Starting with the line containing "Task: Click the GitHub search field" and going on through the line containing "You are a computer-use agent. The height", return the lines of the data below exactly, and only those.

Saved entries
• • • •
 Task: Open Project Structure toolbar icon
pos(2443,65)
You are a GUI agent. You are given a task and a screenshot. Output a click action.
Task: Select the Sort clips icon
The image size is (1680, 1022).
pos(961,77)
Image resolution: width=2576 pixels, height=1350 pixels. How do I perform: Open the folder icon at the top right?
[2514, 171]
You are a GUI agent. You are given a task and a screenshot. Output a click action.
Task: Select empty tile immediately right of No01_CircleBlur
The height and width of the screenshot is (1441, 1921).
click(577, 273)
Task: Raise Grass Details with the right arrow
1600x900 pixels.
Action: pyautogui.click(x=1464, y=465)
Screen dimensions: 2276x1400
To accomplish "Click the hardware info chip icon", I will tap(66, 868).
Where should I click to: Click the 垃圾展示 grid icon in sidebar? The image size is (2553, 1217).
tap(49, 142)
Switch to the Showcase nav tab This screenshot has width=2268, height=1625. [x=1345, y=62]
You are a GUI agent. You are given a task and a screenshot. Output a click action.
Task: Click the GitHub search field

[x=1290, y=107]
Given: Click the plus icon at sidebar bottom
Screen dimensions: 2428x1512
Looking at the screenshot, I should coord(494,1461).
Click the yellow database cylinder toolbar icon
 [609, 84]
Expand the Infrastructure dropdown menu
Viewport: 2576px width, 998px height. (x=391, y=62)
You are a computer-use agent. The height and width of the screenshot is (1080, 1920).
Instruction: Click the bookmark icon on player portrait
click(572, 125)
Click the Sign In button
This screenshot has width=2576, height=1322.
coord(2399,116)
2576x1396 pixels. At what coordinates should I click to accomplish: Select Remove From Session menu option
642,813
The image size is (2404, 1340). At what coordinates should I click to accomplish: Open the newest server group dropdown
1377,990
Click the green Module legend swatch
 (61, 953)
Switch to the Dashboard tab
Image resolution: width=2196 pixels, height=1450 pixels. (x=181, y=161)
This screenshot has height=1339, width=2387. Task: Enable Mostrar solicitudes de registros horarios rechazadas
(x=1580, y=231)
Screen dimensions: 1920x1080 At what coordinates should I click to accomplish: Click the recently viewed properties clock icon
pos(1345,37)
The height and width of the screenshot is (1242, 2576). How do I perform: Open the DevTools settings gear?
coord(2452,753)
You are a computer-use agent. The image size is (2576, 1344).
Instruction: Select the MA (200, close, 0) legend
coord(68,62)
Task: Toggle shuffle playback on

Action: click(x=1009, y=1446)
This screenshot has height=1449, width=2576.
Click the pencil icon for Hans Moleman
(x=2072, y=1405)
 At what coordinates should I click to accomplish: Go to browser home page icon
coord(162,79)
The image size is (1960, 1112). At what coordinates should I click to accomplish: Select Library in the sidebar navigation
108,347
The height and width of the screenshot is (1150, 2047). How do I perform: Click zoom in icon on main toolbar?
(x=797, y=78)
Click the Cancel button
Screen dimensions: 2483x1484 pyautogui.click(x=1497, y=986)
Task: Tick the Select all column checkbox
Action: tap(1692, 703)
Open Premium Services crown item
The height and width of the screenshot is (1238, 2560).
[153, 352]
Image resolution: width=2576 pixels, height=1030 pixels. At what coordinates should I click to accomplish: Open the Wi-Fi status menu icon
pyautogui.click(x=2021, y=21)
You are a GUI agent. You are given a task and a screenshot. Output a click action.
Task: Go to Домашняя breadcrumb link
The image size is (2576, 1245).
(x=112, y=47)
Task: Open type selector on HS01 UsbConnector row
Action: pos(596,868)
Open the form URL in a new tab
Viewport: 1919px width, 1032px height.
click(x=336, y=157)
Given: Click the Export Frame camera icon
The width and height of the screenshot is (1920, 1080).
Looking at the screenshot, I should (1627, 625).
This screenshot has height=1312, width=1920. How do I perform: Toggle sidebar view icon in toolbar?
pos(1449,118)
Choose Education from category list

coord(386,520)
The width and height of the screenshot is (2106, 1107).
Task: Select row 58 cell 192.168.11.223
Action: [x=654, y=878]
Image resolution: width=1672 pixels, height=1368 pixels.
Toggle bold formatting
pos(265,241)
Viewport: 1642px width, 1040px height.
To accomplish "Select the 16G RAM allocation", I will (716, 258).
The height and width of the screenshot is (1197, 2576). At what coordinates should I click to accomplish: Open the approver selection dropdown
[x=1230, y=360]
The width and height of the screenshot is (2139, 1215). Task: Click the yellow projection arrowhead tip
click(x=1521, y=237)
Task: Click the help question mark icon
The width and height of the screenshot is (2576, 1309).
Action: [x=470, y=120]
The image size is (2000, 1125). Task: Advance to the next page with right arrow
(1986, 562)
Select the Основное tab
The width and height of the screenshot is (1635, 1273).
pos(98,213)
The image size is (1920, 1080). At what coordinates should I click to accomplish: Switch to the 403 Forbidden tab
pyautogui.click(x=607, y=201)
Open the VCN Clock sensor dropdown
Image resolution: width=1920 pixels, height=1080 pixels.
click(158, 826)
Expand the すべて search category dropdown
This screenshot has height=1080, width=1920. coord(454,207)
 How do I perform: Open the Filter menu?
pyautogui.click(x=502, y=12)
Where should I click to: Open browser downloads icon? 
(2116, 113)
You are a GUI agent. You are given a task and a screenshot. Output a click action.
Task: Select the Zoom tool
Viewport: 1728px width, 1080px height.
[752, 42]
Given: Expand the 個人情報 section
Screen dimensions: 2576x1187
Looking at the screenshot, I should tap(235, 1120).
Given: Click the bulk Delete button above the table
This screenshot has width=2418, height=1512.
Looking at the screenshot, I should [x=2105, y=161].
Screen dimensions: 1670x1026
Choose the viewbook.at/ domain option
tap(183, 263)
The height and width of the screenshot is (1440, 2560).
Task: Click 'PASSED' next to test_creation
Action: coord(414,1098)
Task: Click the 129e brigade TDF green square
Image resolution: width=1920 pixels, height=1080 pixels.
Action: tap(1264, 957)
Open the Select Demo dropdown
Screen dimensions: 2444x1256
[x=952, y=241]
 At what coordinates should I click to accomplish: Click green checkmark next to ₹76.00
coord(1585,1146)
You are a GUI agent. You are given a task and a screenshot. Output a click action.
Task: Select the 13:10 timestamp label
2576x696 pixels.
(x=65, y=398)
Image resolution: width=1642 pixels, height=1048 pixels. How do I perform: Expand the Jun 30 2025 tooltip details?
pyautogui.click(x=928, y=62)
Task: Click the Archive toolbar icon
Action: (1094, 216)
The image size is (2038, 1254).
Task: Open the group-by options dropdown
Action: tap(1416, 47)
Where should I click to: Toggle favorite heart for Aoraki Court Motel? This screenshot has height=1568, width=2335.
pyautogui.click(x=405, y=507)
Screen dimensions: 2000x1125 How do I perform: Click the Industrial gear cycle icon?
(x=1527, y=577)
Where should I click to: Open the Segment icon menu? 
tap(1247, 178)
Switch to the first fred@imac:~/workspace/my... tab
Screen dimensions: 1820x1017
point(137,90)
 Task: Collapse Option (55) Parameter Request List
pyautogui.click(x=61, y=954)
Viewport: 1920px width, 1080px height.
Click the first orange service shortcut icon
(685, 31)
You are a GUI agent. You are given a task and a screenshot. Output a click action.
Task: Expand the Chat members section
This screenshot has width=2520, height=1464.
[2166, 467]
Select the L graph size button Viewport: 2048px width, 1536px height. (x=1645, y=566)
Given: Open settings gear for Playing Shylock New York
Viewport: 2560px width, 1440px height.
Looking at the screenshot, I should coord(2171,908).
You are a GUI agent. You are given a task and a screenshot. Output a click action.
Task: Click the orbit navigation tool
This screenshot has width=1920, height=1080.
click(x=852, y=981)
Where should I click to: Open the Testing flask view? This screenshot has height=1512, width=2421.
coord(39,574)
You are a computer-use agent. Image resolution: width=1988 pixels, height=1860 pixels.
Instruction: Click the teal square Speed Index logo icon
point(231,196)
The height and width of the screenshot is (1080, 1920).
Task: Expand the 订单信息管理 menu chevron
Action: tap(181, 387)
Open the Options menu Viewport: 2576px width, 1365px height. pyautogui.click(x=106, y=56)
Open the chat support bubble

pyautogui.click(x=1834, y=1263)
• • • •
- RESULT BELOW -
Task: Click the GitHub search field

[x=1290, y=107]
Given: Click the plus icon at sidebar bottom
Screen dimensions: 2428x1512
Looking at the screenshot, I should coord(494,1461).
Click the yellow database cylinder toolbar icon
 [609, 84]
Expand the Infrastructure dropdown menu
Viewport: 2576px width, 998px height. (x=391, y=62)
You are a computer-use agent. The height and width of the screenshot is (1080, 1920).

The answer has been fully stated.